When Cameron left in a huff the day he lost the referendum, Michael Gove and others connived so that no one from the true Conservative tradition had a chance to run for the leadership and Theresa May was anointed by her pals in Parliament. Mrs May had one job – to enact the will of the British people and ensure our smooth departure from the European bureaucracy. Instead she followed the “moderate”, “one nation” rule book and announced she was being “pragmatic”. These are all code words for wet, social democratic and Blairite. She was being unconservative and undemocratic. Her snap election showed exactly what the British people thought of that – she lost her majority and we were a whisker from having Jeremy Corbyn as leader with the SNP as the support act. But still she didn’t listen.
The wets had spent years stitching up selection and getting Blairites elected to the Conservative benches. These unconservative Conservatives began to reveal their true colours and fled for left wing parties, whilst with no majority to fall back on Mrs May continued to thwart the democratic will of the people in the name of “pragmatism”. It took two years for her to be dethroned.
The Conservative membership – a far better representation of Conservative values than the MPs – finally had a vote on their leader and rejected the moderates’ preferred candidate of Jeremy Hunt and by 2:1 voted in favour of Boris Johnston. Boris, without doubt, had his fair share of flaws, but he both won a landslide and got Brexit done in short order before we were plunged into Covid. A global catastrophe. He was bullied into lockdowns, and made a poor decision on his choice of Chancellor. Whilst the Bank of England printed money without restraint, Rishi Sunak spent as though we would never have to pay it back or face the inflationary consequences. The membership’s choice of Boris was forced out by the phalanx of Conservative MPs in the muddled middle of political spectrum.
The recent history has been written by the victors. Again, Conservative supporters chose the true Conservative over the “pragmatic” Rishi Sunak the MPs wanted to impose. The wets now want you to believe that it was the tax cutting agenda of Liz Truss that brought the economy down and interest rates up. It was in fact the power of Osborne’s unchallengeable OBR, the Bank of England and the woeful regulation of the bond market, specifically liability driven investment in pension funds. The policies the wets themselves supported and promoted.
Now, as we face at least 5 years of Labour government, with the associated tax rises, Whitehall creep, more burdensome and anti-growth red tape, and huge costs of net zero whilst the front bench argue over what a woman is, the Conservative Party has a chance to regroup, rethink, realign and rebound.
The Tories need to rediscover their heart and soul. They need a leader who can channel the vision of prosperity, freedom and responsibility that was once synonymous with the Conservative Party ethos. The wets have had control for 30 years, they have lost, floundered, lost again and must now admit defeat and support true Conservatives – or leave for the hills of the left of centre, social democratic parties in which they always belonged.

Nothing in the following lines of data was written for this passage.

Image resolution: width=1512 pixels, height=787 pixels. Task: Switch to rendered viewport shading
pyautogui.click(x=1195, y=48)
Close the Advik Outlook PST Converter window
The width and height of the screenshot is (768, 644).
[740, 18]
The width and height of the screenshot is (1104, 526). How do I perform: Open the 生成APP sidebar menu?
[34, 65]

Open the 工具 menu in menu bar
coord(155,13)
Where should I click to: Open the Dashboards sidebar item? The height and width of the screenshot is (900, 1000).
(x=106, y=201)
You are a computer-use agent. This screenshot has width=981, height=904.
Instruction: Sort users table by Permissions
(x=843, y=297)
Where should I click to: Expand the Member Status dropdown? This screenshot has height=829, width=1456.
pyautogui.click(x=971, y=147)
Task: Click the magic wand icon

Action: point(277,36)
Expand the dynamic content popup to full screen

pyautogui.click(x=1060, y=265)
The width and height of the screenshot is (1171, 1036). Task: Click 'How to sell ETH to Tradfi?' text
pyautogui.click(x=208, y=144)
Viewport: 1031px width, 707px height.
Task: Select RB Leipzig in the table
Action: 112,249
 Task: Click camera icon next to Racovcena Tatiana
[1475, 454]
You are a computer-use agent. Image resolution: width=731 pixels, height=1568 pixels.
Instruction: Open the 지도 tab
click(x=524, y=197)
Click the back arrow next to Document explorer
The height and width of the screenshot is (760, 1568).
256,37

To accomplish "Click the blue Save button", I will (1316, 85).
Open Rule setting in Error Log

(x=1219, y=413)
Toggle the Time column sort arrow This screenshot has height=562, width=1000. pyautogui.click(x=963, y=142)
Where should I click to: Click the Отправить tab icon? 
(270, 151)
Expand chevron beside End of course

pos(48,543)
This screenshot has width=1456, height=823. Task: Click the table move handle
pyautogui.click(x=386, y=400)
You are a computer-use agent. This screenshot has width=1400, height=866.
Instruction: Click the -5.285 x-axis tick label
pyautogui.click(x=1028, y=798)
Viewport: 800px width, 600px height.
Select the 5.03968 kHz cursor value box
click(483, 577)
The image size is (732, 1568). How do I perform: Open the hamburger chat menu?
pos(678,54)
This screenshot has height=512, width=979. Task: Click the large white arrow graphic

The next leader must paint a clear vision, follow a bold philosophy, rally the whole of the right to overcome the destructive left-wing agenda we are facing.
Despite the disastrous election result ensured by the wets, dozens of MPs with true Conservative values have been elected. They have an unparallelled job to do. They must unite the right, restore party democracy, rebuild trust with electors and inspire confidence with a clear vision. It may be a tough ask, but it is our country’s best chance to avoid a generation of socialist, community destroying, financially ruinous Labour rule.